Exercise directions: Express as a JSON list of strings, one string per line and with blank lines omitted, the lines of the items beginning with the line containing "You are a GUI" and continuing through the line containing "This screenshot has".

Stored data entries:
=== Section Start ===

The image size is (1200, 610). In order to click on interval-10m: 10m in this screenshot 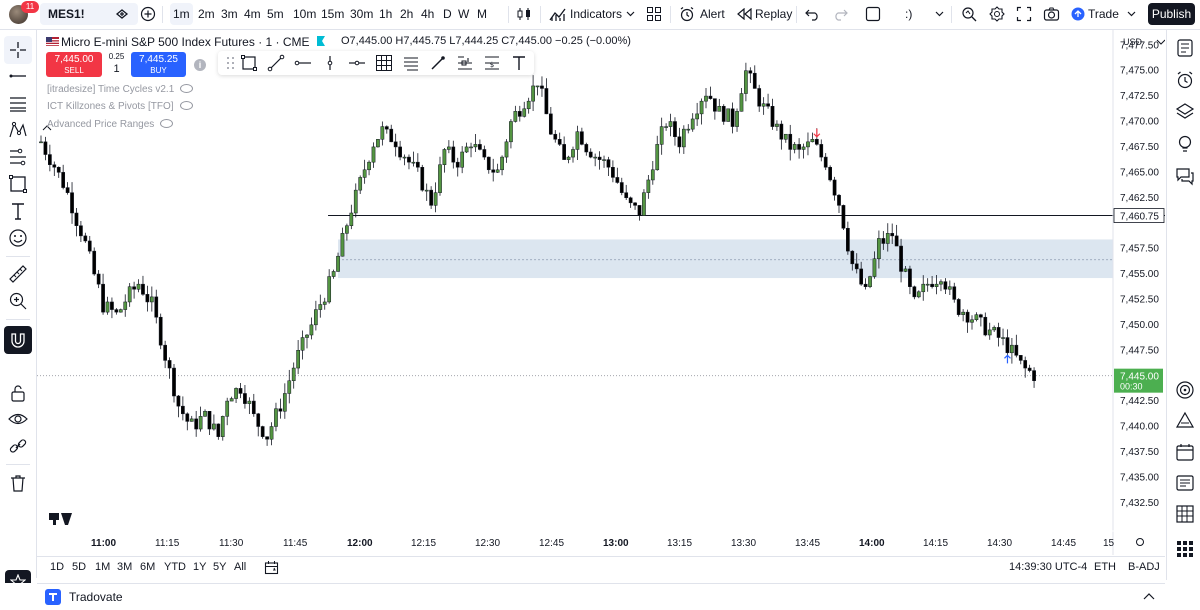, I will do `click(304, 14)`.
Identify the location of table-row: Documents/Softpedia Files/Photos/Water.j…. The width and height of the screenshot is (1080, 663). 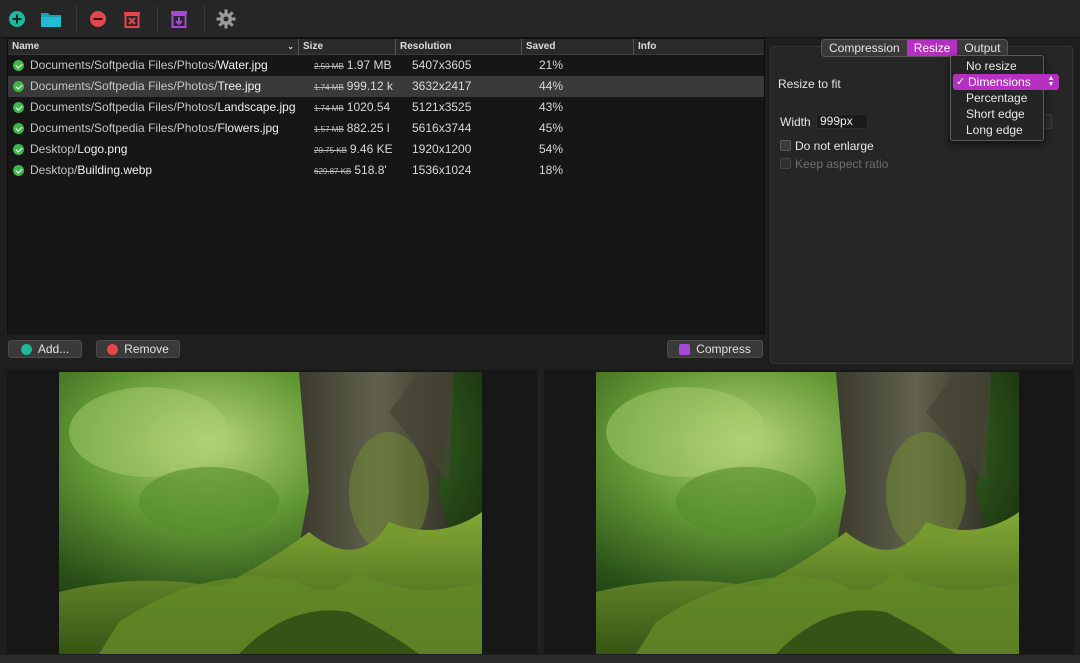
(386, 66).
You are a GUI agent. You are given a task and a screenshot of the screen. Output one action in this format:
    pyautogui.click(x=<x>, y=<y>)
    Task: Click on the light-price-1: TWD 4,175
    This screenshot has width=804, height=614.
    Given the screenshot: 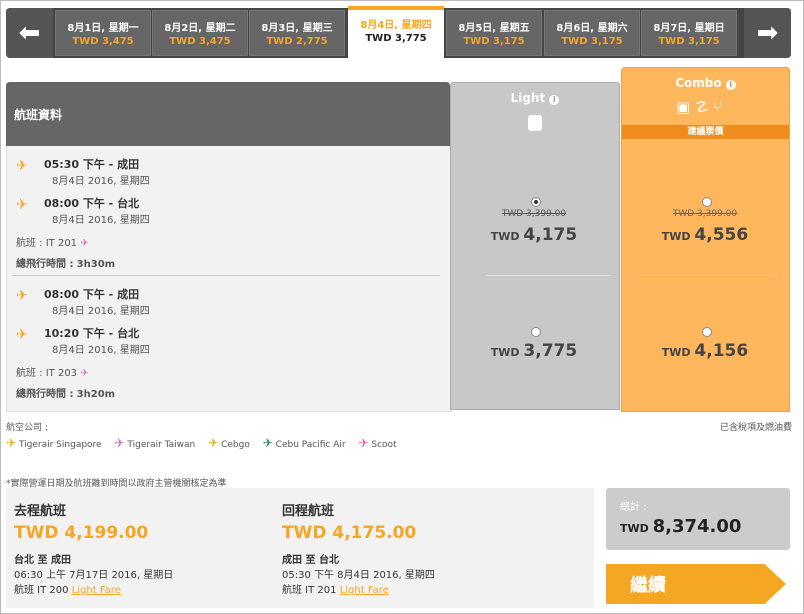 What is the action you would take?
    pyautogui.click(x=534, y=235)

=== Section End ===

Answer to this problem:
[
  "You are a GUI agent. You are given a task and a screenshot of the screen. Output one action in this format:",
  "    pyautogui.click(x=<x>, y=<y>)",
  "    Task: Click on the light-price-1: TWD 4,175",
  "    This screenshot has width=804, height=614."
]